### SELECTED TEXT
************
For announcements, general discussion, whatever you choose.
The usual rules of good behaviour apply (see the Policy).
Step up to the mike …
So this is the reason why Luxon and co. are treading so softly, softly with the Trump regime:
https://newsroom.co.nz/2026/01/30/nz-in-talks-with-us-on-trump-minerals-deal/?utm_source=Newsroom&utm_campaign=77ff48378b-Week+In+Review+31.01.2026&utm_medium=email&utm_term=0_71de5c4b35-77ff48378b-576240317&mc_cid=77ff48378b&mc_eid=a3285b1fcd
Does this mean much of our conservation land will be destroyed to allow America to access our mineral wealth – along with other counties – in their endeavour to win the economic war with China?
How long will it be before NZ and other countries present there are tossed out of Antarctica so they can destroy the world's fragile ecological balance by accessing the immense amount of minerals – plus oil- known to exist in the region?
Greenland was just for starters.
Reading the story you have linked makes it seem to me that we are trying to arrange deals so that we can get the minerals from overseas sources to use here, not that we have any intention of mining them here to sell overseas.
The minerals on the list that we have the ability to produce don't really seem to be in the category that are really required and that currently come from China.
https://www.mbie.govt.nz/building-and-energy/energy-and-natural-resources/minerals-and-petroleum/critical-minerals-list/critical-minerals-list-2025
To be fair to the current government: as useless, destructive, intellectually vapid, and morally bankrupt as they are, and as much as it sticks in my craw to admit it; their foreign policy approach is more-or-less the right one.
Treading carefully around a vain, thin-skinned, ageing autocrat with enough nuclear weapons to glass the planet isn’t endorsement; it’s basic survival for a small state with no real leverage. That same logic applies to minerals and geopolitics more broadly.
************
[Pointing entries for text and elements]
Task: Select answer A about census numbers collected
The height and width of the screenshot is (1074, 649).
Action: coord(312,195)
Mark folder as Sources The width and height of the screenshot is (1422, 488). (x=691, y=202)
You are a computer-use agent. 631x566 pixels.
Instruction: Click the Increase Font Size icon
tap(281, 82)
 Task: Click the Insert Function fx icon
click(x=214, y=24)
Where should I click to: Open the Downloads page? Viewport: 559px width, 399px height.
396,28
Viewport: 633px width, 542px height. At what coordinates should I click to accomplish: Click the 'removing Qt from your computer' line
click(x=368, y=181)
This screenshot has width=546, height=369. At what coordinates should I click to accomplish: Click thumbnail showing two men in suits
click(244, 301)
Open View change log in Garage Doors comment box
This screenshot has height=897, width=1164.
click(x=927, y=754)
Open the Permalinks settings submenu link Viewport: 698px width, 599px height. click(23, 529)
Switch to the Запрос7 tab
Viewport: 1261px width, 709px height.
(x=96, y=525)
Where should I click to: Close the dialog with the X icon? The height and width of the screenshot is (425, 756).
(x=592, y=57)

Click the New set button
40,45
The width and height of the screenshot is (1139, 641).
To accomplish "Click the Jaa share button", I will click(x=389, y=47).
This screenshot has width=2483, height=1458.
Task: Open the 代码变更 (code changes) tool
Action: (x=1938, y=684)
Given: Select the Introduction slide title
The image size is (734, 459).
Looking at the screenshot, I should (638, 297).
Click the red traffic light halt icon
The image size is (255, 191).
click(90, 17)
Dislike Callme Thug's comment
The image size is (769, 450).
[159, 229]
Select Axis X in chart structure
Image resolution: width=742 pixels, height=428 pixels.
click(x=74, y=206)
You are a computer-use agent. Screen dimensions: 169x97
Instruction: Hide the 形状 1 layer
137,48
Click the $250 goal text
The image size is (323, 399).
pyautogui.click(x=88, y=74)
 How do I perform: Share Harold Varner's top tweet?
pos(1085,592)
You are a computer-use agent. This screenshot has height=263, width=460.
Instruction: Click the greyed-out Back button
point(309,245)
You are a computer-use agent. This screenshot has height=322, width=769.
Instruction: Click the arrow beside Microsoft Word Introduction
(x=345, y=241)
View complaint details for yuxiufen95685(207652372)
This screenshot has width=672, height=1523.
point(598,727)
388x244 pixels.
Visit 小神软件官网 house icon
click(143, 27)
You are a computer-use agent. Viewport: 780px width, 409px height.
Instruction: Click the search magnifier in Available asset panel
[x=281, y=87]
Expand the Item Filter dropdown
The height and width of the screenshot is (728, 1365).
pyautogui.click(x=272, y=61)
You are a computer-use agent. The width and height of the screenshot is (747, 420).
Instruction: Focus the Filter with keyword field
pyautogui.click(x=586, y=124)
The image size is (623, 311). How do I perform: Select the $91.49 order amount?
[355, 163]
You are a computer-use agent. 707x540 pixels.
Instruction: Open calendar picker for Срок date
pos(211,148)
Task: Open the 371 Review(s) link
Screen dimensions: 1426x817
************
### SET OF TASKS
[A] Output the passage of the discussion thread that begins at the words "Step up to the" and ends after the words "in the region?", copied verbatim.
[B] Return verbatim only the lines of the entries that begin at the line containing "388x244 pixels." and end after the line containing "pyautogui.click(x=586, y=124)", with both of those lines included.

### ANSWER LIST
[A]
Step up to the mike …
So this is the reason why Luxon and co. are treading so softly, softly with the Trump regime:
https://newsroom.co.nz/2026/01/30/nz-in-talks-with-us-on-trump-minerals-deal/?utm_source=Newsroom&utm_campaign=77ff48378b-Week+In+Review+31.01.2026&utm_medium=email&utm_term=0_71de5c4b35-77ff48378b-576240317&mc_cid=77ff48378b&mc_eid=a3285b1fcd
Does this mean much of our conservation land will be destroyed to allow America to access our mineral wealth – along with other counties – in their endeavour to win the economic war with China?
How long will it be before NZ and other countries present there are tossed out of Antarctica so they can destroy the world's fragile ecological balance by accessing the immense amount of minerals – plus oil- known to exist in the region?

[B]
388x244 pixels.
Visit 小神软件官网 house icon
click(143, 27)
You are a computer-use agent. Viewport: 780px width, 409px height.
Instruction: Click the search magnifier in Available asset panel
[x=281, y=87]
Expand the Item Filter dropdown
The height and width of the screenshot is (728, 1365).
pyautogui.click(x=272, y=61)
You are a computer-use agent. The width and height of the screenshot is (747, 420).
Instruction: Focus the Filter with keyword field
pyautogui.click(x=586, y=124)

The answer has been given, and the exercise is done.